Screenshot grounding data
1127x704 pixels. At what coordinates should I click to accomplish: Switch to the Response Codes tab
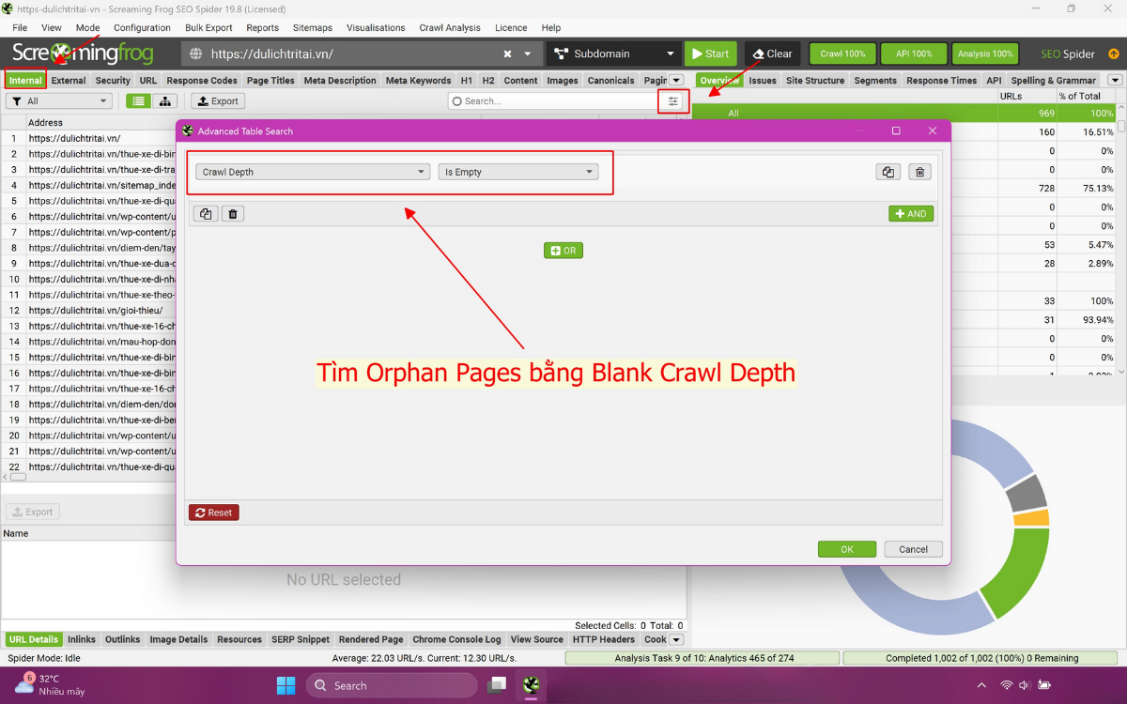pos(201,80)
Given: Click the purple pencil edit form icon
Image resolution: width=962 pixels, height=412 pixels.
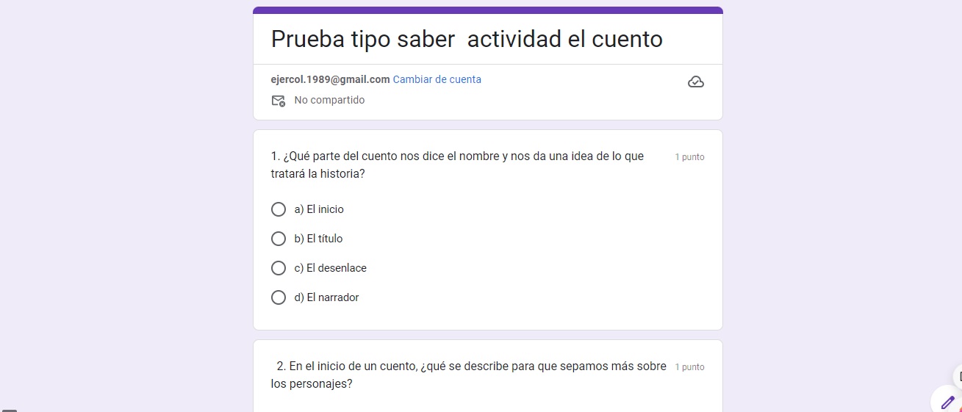Looking at the screenshot, I should tap(948, 402).
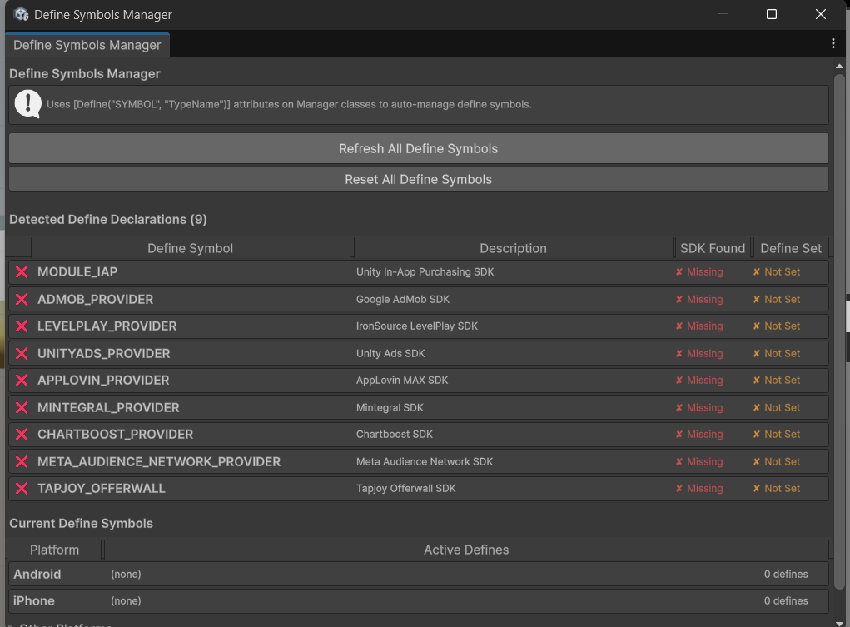Click the red X beside TAPJOY_OFFERWALL
The width and height of the screenshot is (850, 627).
tap(22, 488)
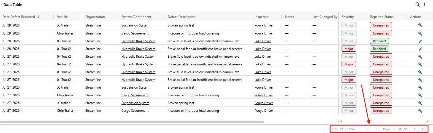Open Suspension System link in first row

point(135,25)
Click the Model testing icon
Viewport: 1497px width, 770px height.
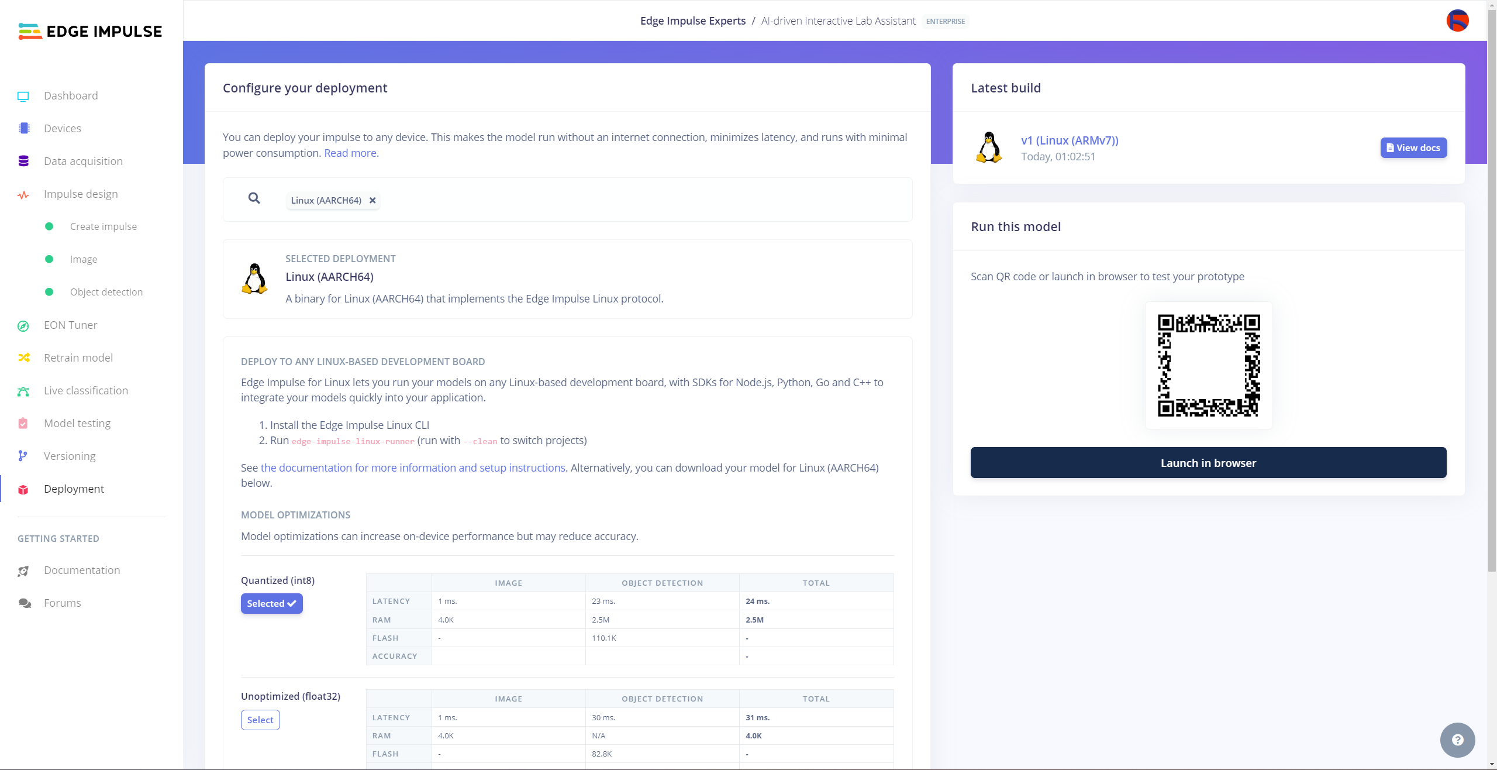coord(23,423)
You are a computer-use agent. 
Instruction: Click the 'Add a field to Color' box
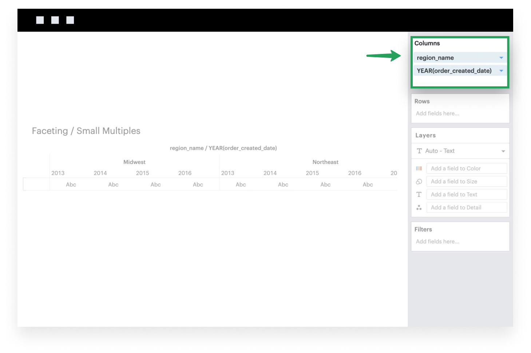(466, 168)
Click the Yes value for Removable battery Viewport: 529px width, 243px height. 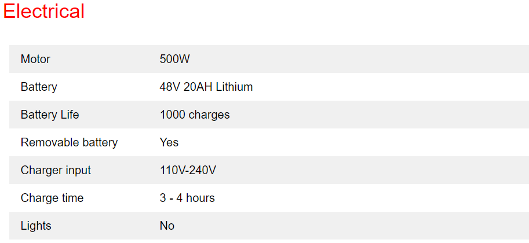[x=169, y=142]
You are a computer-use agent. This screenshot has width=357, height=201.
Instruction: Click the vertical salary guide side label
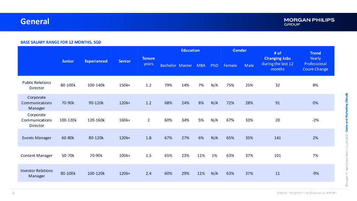[347, 140]
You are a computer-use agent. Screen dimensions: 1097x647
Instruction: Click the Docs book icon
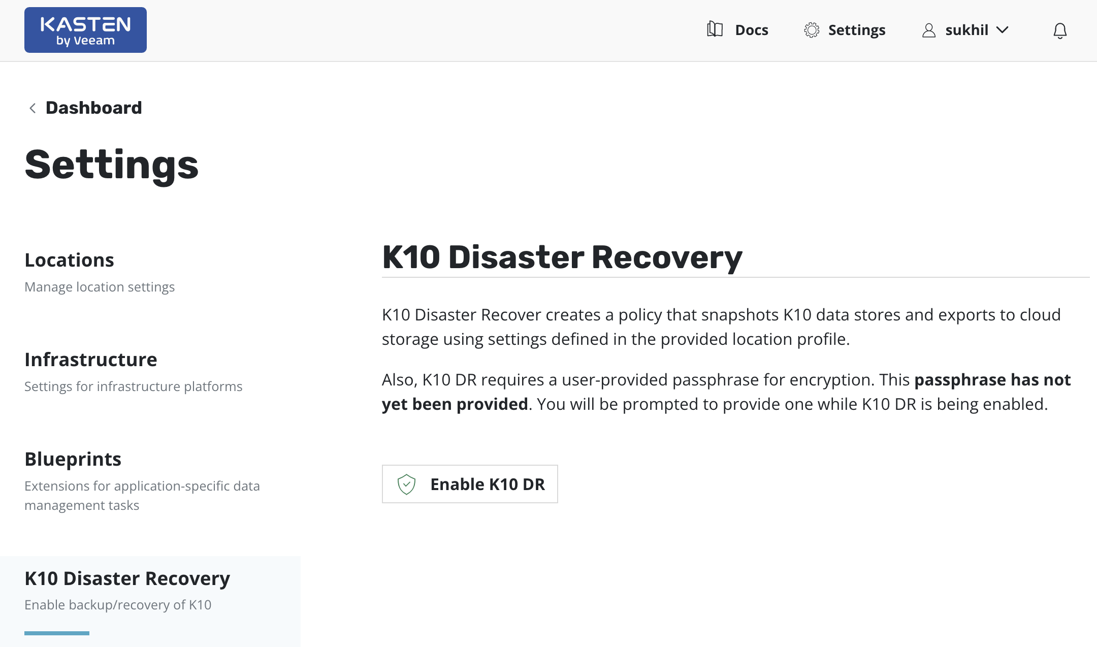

[Instructions for the task]
Number of lines above containing the word "agent": state it and add nothing else.

[Solved exercise]
3